In "Dangerous Appetites," I reveal the often surprising ways in which eating, generally associated with nourishment, is instead depicted as a destructive act. In each work, edible matter surpasses its assumed role as mere prop, and the violence it incites is a galvanizing force in the creative process. In the first chapter, I demonstrate how, in Madame Bovary and Salammbô, Flaubert's abstraction of food serves to elaborate his aesthetic ideal more generally. Emma Bovary is constituted, paradoxically, by her emptiness, resulting from an inability to consume as she wishes. Food, though visible everywhere, is inedible and ultimately unavailable as nourishment. In Salammbô, where consumption is conspicuously present, feasting fuels more overt acts of violence, the intoxicated soldiers who turn on each other enacting Flaubert's claim, "J'éventre des hommes avec prodigalité. Je fais du style cannibale."

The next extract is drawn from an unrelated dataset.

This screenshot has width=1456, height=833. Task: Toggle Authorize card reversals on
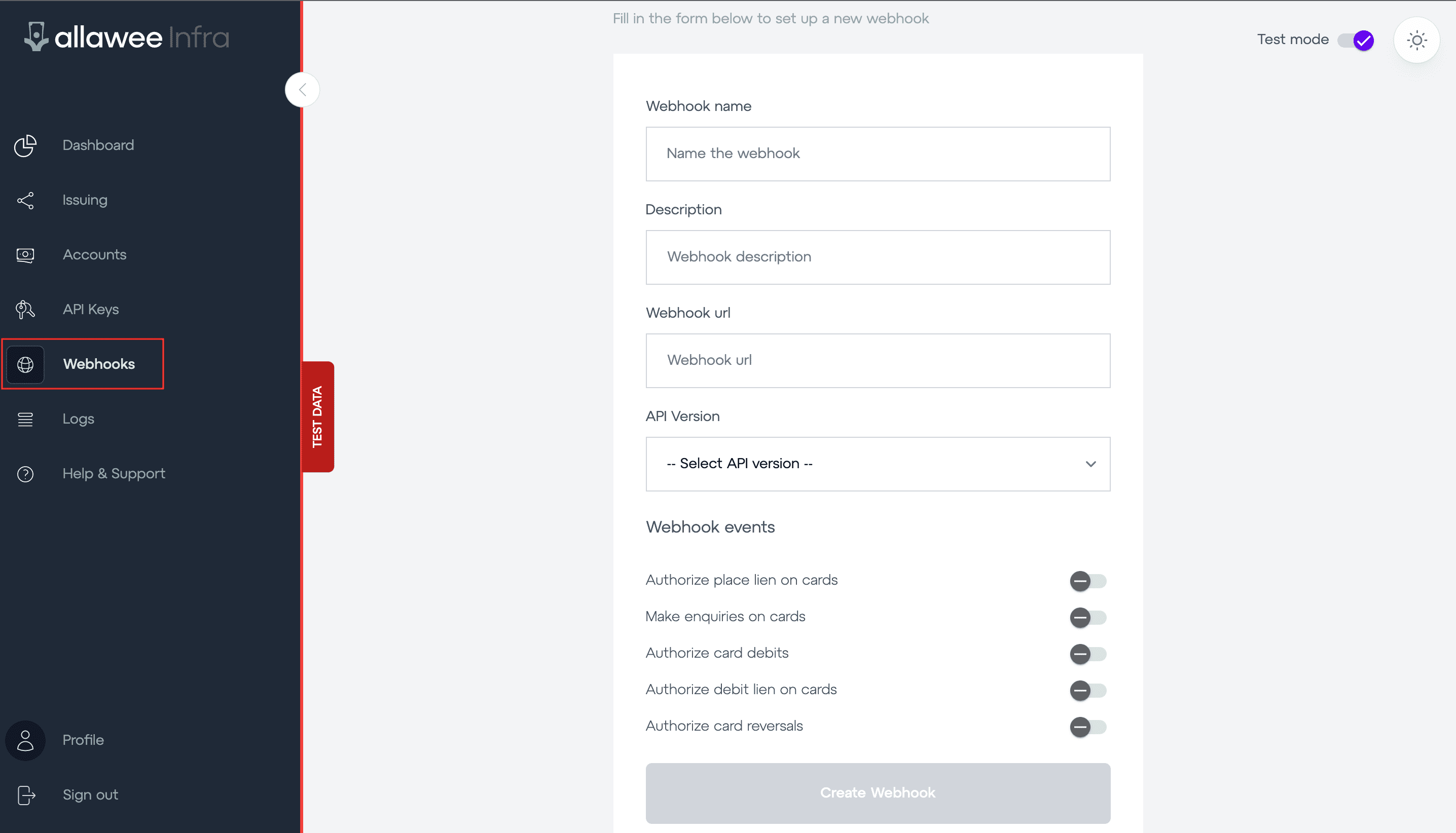coord(1088,727)
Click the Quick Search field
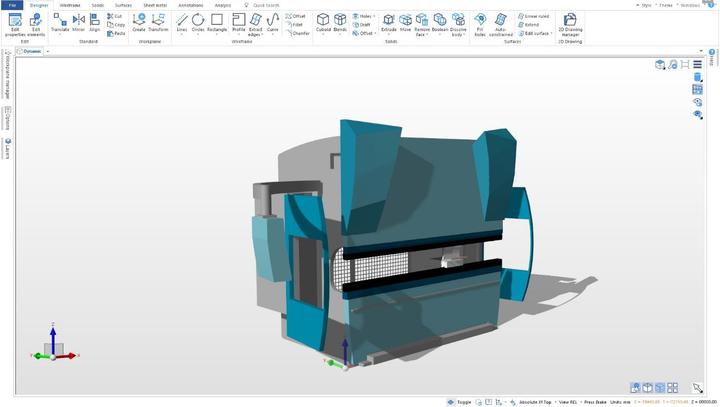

Cannibalism resurfaces in my second chapter. Unlike Flaubert, Baudelaire enters into the economy of consumption he creates, posing at times as the one who eats, and at others as the one who is eaten--both "victime et bourreau." The poet's self-avowed "goût de la déstruction" is elaborated in this economy, particularly through such figures as woman and the heart, which is transformed from the metaphorical locus of affect into an anatomical heart, prone to physical harm and consumption. I argue that the pain inflicted through violent acts of consumption is a mal necessary to the creation of the text.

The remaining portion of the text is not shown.